I think the only other story I've read in Narnia was similar - Lucy crying in a wardrobe. DId you rec that one too?
tried to eat the safe banana: batman - wanderlustloverthefourthvine on October 7th, 2004 07:54 am (UTC)
Might have. Well, OK, I did rec that story, but let's pretend I didn't. I don't want to be responsible for all the Narnia wretchedness you've read. It makes me sound - dysfunctional.

Of course, if I'm dysfunctional, and you still read my LJ, what does that make you? This is an issue we can really explore in depth in the support group. There will probably be sharing, too, and "I feel" statements.

Or, you know, we could just read cheering fanfic and watch funny vids. What do you say?
A Certain Ms Uneslemslempike on October 7th, 2004 02:56 pm (UTC)
I think I'm a lost, disfunctional, cause, because I don't think I'd like Narnia fic that wasn't wretched. At least an uncomfortable undercurrent, at least.

But cheerful fic and funny vids are just what I need. I watched some fo the ones you linked to today - v. cool.
I made this beat with my panflute and my keyboardjanet_carter on October 7th, 2004 06:45 pm (UTC)
Yeah, I'll be needing that support group now. The Sports Night story helped, but I think I might need to watch several episodes of Sports Night to soothe things over. Ow.
tried to eat the safe banana: blue girl - runpunkrunthefourthvine on October 7th, 2004 07:27 pm (UTC)
Ow, indeed. Come join us in "QiE Survivors," where we will hug and snorfle and pass around boxes of tissues.

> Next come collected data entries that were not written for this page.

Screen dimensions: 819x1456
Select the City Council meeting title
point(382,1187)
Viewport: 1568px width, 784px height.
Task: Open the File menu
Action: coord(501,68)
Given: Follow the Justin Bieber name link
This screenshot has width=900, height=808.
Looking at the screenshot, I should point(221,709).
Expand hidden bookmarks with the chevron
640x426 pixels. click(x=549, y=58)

Just for you folks who seem especially shell-shocked by this fic, I'm going to try to make the next recs post much, much less angsty. And much, much more cheerful.

Hmmm. Next rec set could potentially also be evil. But in a happy way, I promise!

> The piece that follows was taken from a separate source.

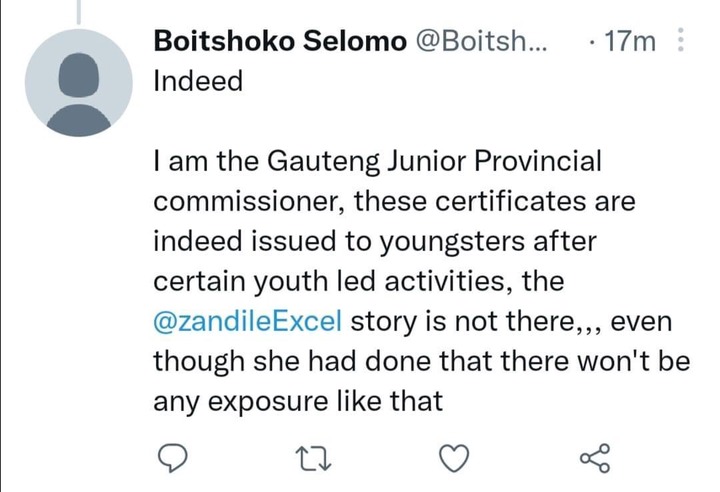This screenshot has height=492, width=720.
Task: Click 'certain youth led activities, the' line
Action: coord(359,281)
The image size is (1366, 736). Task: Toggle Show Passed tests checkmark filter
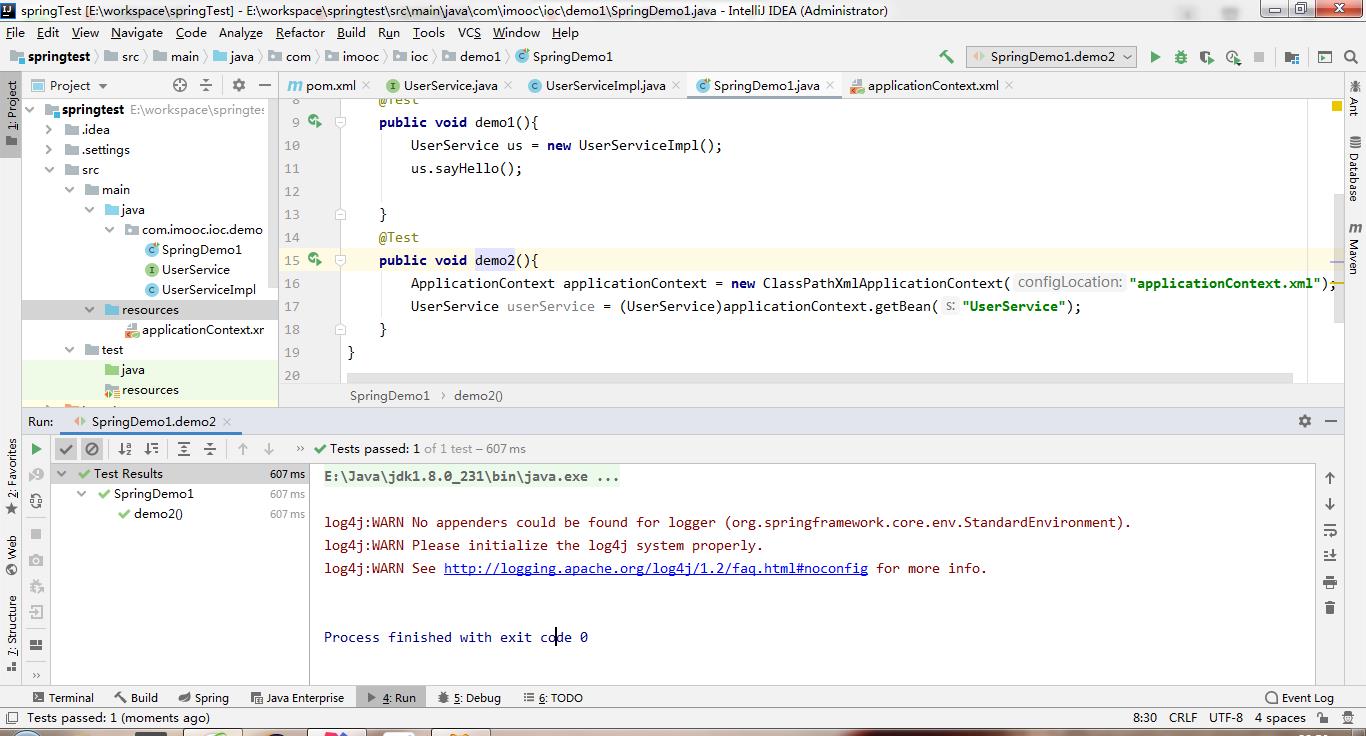(x=66, y=449)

(Watch "Thespis," is my advice. And "Napoleon's Battle Plan.")
lm = panavatar: kindle my heartlm on October 24th, 2004 01:29 am (UTC)
*cries*

No, um, really, the rec and all the sweet comments have probably made my year. I'm so terribly terribly touched, and...yeah.

Oh, wait, back up--Hi there! I'm LindaMarie, and I've apparently scarred a lot of people for life. Yay!

(I found this post because I'm one of those terrible people who occasionally uses Google to see if people are talking about me. And for once, they actually were!)
tried to eat the safe banana: Big eyesthefourthvine on October 24th, 2004 04:20 am (UTC)
*hustles LindaMarie out of the comments section before bodily harm is done to her*

Whew. That was close. Hey there, and thanks for being brave enough to identify yourself - and don't worry about the slavering crowd screaming, "You made me cry at work! I'll never be able to read the Narnia books again! You killed me dead, damn you, dead!" That's how they show their love, and they'll calm down in a bit. Just - you know - you probably shouldn't have shown up on the day when "Survivors (but Just Barely) of 'The Queen in Exile'" meets. But you're still very welcome.

I'm your genial hostess, and I'm hopped up on all manner of cold medication; I'm not normally this peppy. But I love your writing, even if I do think a certain portion of it is likely responsible for the nation's growing dependence on SSRIs, and I'm happy to have your LJ name at last. One more mystery solved!

*updates post*
lm = panavatar: pan gay!lm on October 25th, 2004 02:05 am (UTC)
If it makes you feel any better, the only other Narnia story I've completed was about a dwarvish gay bar.